=== WHAT YOU ARE ASKED TO DO ===
From the entries below, copy exactly the lines from the one that contains "Entrevistas (921, 2466)" through the one that contains "Contáctanos (908, 2538)", both included, and only those.

────────────────

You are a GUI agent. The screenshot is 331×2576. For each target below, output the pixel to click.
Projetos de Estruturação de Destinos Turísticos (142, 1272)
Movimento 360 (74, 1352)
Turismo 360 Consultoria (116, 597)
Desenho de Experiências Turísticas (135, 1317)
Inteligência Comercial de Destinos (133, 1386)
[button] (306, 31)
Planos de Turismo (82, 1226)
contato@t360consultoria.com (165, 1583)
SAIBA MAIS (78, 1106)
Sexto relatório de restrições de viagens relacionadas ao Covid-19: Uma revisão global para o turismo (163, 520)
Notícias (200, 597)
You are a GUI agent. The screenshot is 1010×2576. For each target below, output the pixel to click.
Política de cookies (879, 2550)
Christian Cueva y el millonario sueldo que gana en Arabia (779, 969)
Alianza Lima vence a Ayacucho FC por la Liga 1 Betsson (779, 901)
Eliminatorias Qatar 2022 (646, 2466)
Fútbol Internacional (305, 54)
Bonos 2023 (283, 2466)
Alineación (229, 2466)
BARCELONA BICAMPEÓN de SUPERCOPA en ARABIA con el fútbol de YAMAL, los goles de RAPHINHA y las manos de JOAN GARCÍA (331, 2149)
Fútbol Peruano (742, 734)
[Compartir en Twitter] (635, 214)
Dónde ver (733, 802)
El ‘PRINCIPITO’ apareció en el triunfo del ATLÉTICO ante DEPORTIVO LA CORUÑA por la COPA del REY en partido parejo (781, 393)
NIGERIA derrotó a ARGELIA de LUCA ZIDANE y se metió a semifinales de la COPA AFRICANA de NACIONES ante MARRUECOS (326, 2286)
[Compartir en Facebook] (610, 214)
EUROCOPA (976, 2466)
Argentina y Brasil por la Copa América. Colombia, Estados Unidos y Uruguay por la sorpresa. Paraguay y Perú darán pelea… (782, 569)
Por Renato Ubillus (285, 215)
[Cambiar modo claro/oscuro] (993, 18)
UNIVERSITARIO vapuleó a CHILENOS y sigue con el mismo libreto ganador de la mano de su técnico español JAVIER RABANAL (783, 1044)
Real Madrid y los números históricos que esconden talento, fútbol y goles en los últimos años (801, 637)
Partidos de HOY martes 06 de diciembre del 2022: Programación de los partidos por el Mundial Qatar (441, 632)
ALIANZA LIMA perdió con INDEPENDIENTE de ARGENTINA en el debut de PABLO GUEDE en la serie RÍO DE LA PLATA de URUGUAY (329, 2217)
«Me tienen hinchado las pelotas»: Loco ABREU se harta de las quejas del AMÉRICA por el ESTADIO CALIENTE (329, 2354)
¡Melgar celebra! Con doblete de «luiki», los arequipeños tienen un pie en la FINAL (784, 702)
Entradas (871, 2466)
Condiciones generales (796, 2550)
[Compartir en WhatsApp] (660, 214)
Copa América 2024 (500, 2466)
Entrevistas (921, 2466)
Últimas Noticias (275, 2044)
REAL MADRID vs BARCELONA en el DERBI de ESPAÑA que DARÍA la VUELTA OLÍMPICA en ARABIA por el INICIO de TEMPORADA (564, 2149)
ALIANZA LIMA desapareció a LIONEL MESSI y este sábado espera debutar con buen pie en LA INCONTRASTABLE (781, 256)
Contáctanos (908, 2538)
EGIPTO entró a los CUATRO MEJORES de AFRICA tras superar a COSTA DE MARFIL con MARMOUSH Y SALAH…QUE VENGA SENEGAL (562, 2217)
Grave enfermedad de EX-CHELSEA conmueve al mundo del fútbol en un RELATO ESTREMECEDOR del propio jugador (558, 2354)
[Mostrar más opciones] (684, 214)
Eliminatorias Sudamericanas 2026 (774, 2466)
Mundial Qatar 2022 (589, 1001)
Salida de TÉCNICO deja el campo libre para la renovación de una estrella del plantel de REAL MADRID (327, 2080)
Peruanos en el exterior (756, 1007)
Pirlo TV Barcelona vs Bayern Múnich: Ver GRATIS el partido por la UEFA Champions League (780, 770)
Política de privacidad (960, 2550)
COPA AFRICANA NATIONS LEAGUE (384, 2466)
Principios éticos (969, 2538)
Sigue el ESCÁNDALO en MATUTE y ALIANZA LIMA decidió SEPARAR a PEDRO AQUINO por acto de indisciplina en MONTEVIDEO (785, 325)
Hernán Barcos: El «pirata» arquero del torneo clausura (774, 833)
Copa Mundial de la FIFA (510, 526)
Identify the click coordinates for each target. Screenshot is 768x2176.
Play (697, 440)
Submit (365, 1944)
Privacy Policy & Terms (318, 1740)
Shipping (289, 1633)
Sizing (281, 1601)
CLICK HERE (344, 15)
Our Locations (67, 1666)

────────────────

=== TASK RESPONSE ===
Entrevistas (921, 2466)
Últimas Noticias (275, 2044)
REAL MADRID vs BARCELONA en el DERBI de ESPAÑA que DARÍA la VUELTA OLÍMPICA en ARABIA por el INICIO de TEMPORADA (564, 2149)
ALIANZA LIMA desapareció a LIONEL MESSI y este sábado espera debutar con buen pie en LA INCONTRASTABLE (781, 256)
Contáctanos (908, 2538)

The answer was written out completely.